By: Will Harrelson, Director of Product Integration
If you were an entry-level associate attorney and your firm’s management committee offered you a promotion to managing partner starting next week, would you feel prepared to begin making strategic decisions for the entire organization? Of course not – you’d need to study the financials, review HR policies, and make sure you are aware of any pending issues the management committee is considering. For the very same reasons, when your law firm decides to move to the cloud, you need to take a few crucial but completely manageable steps to prepare for your migration.
The process of moving your firm’s legacy servers, antiquated network-based software, and both old, archival, as well as current practice data requires thoughtful preparation.

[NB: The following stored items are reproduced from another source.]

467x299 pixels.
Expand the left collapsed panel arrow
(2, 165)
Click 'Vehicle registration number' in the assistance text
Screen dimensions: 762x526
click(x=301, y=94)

Prepare an inventory of your firm’s current infrastructure
It is crucial at the start for you to create an inventory of your current servers, software applications, storage locations, network components, data sets, and users so that your migration plan addresses every piece of business-critical data. For example, even the most basic migration to the cloud will require you to identify platforms to replace each legacy server-based application. You should start a chart listing each piece of software that your firm uses (this may require some investigation because you may not personally use each piece of software the firm has implemented). A more specific requirement of taking inventory is that you need to determine the extent to which your firm’s data can be migrated. In order to make that happen, you will want to identify each data field that you use in a given application. This may entail you listing each field in a client’s contact card in your practice management or billing platform (such as the fields which capture and document a client’s office address, birth date, billing rate, etc.). You can capture this data in any way you choose, but spreadsheets help organize data fields and specifics such as serial or model numbers for computer equipment.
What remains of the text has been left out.